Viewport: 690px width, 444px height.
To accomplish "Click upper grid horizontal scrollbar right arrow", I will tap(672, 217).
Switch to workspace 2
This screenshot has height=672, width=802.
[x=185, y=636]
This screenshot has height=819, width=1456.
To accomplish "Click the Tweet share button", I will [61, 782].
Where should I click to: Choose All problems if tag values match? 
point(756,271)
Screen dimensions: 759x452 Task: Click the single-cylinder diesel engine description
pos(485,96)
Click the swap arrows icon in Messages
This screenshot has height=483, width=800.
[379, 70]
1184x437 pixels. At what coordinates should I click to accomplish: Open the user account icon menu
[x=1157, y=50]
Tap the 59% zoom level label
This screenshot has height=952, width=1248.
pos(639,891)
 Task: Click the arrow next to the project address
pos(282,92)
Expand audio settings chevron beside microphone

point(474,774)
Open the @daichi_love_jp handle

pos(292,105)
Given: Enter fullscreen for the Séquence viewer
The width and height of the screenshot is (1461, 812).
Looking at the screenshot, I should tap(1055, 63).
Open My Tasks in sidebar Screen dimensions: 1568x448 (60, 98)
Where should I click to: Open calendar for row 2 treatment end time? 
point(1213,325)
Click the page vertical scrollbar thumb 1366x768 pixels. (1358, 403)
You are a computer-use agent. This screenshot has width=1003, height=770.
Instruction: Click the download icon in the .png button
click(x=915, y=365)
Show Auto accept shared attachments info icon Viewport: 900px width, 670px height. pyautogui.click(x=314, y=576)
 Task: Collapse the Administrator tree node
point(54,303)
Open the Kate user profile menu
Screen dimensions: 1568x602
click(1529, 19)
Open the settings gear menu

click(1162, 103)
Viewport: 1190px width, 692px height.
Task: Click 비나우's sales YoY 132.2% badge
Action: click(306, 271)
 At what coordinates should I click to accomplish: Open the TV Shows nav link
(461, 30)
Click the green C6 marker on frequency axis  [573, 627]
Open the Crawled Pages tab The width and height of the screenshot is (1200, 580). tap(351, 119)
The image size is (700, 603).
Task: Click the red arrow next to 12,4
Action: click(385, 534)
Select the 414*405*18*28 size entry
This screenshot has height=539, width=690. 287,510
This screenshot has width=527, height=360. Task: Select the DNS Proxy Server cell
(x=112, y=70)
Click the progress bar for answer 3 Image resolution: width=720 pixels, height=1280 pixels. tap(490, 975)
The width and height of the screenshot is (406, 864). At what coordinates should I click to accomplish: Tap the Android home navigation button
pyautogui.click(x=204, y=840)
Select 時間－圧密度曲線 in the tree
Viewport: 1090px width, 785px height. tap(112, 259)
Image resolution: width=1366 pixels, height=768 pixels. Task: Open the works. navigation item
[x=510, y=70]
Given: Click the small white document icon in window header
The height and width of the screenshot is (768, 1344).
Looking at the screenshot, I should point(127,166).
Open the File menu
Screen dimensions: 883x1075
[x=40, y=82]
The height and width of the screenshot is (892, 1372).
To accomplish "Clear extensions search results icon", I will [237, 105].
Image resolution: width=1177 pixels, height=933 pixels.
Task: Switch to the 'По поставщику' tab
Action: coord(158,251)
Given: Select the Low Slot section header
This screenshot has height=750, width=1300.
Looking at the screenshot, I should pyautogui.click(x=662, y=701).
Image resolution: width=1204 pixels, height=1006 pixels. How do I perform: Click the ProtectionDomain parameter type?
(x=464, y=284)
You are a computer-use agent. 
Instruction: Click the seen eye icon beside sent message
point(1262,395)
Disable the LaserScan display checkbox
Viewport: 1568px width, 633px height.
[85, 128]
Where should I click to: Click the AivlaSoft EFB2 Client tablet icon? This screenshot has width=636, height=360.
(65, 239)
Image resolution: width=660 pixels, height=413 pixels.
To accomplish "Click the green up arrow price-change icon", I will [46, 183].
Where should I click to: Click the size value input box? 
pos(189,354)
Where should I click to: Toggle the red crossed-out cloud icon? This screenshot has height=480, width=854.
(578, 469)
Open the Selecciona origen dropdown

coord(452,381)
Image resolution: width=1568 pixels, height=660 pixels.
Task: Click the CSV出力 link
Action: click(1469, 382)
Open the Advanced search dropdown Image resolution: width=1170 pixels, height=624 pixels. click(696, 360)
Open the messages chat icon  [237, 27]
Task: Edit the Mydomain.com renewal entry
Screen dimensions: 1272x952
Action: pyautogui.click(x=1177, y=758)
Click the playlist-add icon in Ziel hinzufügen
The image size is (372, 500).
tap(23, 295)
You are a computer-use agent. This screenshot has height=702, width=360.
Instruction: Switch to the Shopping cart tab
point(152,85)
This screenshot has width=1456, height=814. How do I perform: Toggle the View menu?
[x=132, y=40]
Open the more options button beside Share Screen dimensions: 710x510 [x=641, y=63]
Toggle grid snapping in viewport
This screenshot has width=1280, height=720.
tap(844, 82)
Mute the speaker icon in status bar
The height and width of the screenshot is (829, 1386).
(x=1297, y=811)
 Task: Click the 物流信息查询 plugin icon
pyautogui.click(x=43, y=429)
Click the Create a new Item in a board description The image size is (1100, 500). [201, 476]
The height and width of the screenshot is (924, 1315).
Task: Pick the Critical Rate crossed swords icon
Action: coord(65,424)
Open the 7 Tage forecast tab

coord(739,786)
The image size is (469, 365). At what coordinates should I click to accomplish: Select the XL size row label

Written request
Please rewrite all of the data above as a numbered list with one item per line, and leave out any blank lines.

Solution to the problem
1. Viewport: 690px width, 444px height.
2. To accomplish "Click upper grid horizontal scrollbar right arrow", I will tap(672, 217).
3. Switch to workspace 2
4. This screenshot has height=672, width=802.
5. [x=185, y=636]
6. This screenshot has height=819, width=1456.
7. To accomplish "Click the Tweet share button", I will [61, 782].
8. Where should I click to: Choose All problems if tag values match? 
9. point(756,271)
10. Screen dimensions: 759x452 Task: Click the single-cylinder diesel engine description
11. pos(485,96)
12. Click the swap arrows icon in Messages
13. This screenshot has height=483, width=800.
14. [379, 70]
15. 1184x437 pixels. At what coordinates should I click to accomplish: Open the user account icon menu
16. [x=1157, y=50]
17. Tap the 59% zoom level label
18. This screenshot has height=952, width=1248.
19. pos(639,891)
20.  Task: Click the arrow next to the project address
21. pos(282,92)
22. Expand audio settings chevron beside microphone
23. point(474,774)
24. Open the @daichi_love_jp handle
25. pos(292,105)
26. Given: Enter fullscreen for the Séquence viewer
27. The width and height of the screenshot is (1461, 812).
28. Looking at the screenshot, I should tap(1055, 63).
29. Open My Tasks in sidebar Screen dimensions: 1568x448 (60, 98)
30. Where should I click to: Open calendar for row 2 treatment end time? 
31. point(1213,325)
32. Click the page vertical scrollbar thumb 1366x768 pixels. (1358, 403)
33. You are a computer-use agent. This screenshot has width=1003, height=770.
34. Instruction: Click the download icon in the .png button
35. click(x=915, y=365)
36. Show Auto accept shared attachments info icon Viewport: 900px width, 670px height. pyautogui.click(x=314, y=576)
37.  Task: Collapse the Administrator tree node
38. point(54,303)
39. Open the Kate user profile menu
40. Screen dimensions: 1568x602
41. click(1529, 19)
42. Open the settings gear menu
43. click(1162, 103)
44. Viewport: 1190px width, 692px height.
45. Task: Click 비나우's sales YoY 132.2% badge
46. Action: click(306, 271)
47.  At what coordinates should I click to accomplish: Open the TV Shows nav link
48. (461, 30)
49. Click the green C6 marker on frequency axis  [573, 627]
50. Open the Crawled Pages tab The width and height of the screenshot is (1200, 580). tap(351, 119)
51. The image size is (700, 603).
52. Task: Click the red arrow next to 12,4
53. Action: click(385, 534)
54. Select the 414*405*18*28 size entry
55. This screenshot has height=539, width=690. 287,510
56. This screenshot has width=527, height=360. Task: Select the DNS Proxy Server cell
57. (x=112, y=70)
58. Click the progress bar for answer 3 Image resolution: width=720 pixels, height=1280 pixels. tap(490, 975)
59. The width and height of the screenshot is (406, 864). At what coordinates should I click to accomplish: Tap the Android home navigation button
60. pyautogui.click(x=204, y=840)
61. Select 時間－圧密度曲線 in the tree
62. Viewport: 1090px width, 785px height. tap(112, 259)
63. Image resolution: width=1366 pixels, height=768 pixels. Task: Open the works. navigation item
64. [x=510, y=70]
65. Given: Click the small white document icon in window header
66. The height and width of the screenshot is (768, 1344).
67. Looking at the screenshot, I should point(127,166).
68. Open the File menu
69. Screen dimensions: 883x1075
70. [x=40, y=82]
71. The height and width of the screenshot is (892, 1372).
72. To accomplish "Clear extensions search results icon", I will [237, 105].
73. Image resolution: width=1177 pixels, height=933 pixels.
74. Task: Switch to the 'По поставщику' tab
75. Action: coord(158,251)
76. Given: Select the Low Slot section header
77. This screenshot has height=750, width=1300.
78. Looking at the screenshot, I should pyautogui.click(x=662, y=701).
79. Image resolution: width=1204 pixels, height=1006 pixels. How do I perform: Click the ProtectionDomain parameter type?
80. (x=464, y=284)
81. You are a computer-use agent. 
82. Instruction: Click the seen eye icon beside sent message
83. point(1262,395)
84. Disable the LaserScan display checkbox
85. Viewport: 1568px width, 633px height.
86. [85, 128]
87. Where should I click to: Click the AivlaSoft EFB2 Client tablet icon? This screenshot has width=636, height=360.
88. (65, 239)
89. Image resolution: width=660 pixels, height=413 pixels.
90. To accomplish "Click the green up arrow price-change icon", I will [46, 183].
91. Where should I click to: Click the size value input box? 
92. pos(189,354)
93. Where should I click to: Toggle the red crossed-out cloud icon? This screenshot has height=480, width=854.
94. (578, 469)
95. Open the Selecciona origen dropdown
96. coord(452,381)
97. Image resolution: width=1568 pixels, height=660 pixels.
98. Task: Click the CSV出力 link
99. Action: click(1469, 382)
100. Open the Advanced search dropdown Image resolution: width=1170 pixels, height=624 pixels. click(696, 360)
101. Open the messages chat icon  [237, 27]
102. Task: Edit the Mydomain.com renewal entry
103. Screen dimensions: 1272x952
104. Action: pyautogui.click(x=1177, y=758)
105. Click the playlist-add icon in Ziel hinzufügen
106. The image size is (372, 500).
107. tap(23, 295)
108. You are a computer-use agent. This screenshot has height=702, width=360.
109. Instruction: Switch to the Shopping cart tab
110. point(152,85)
111. This screenshot has width=1456, height=814. How do I perform: Toggle the View menu?
112. [x=132, y=40]
113. Open the more options button beside Share Screen dimensions: 710x510 [x=641, y=63]
114. Toggle grid snapping in viewport
115. This screenshot has width=1280, height=720.
116. tap(844, 82)
117. Mute the speaker icon in status bar
118. The height and width of the screenshot is (829, 1386).
119. (x=1297, y=811)
120.  Task: Click the 物流信息查询 plugin icon
121. pyautogui.click(x=43, y=429)
122. Click the Create a new Item in a board description The image size is (1100, 500). [201, 476]
123. The height and width of the screenshot is (924, 1315).
124. Task: Pick the Critical Rate crossed swords icon
125. Action: coord(65,424)
126. Open the 7 Tage forecast tab
127. coord(739,786)
128. The image size is (469, 365). At what coordinates should I click to accomplish: Select the XL size row label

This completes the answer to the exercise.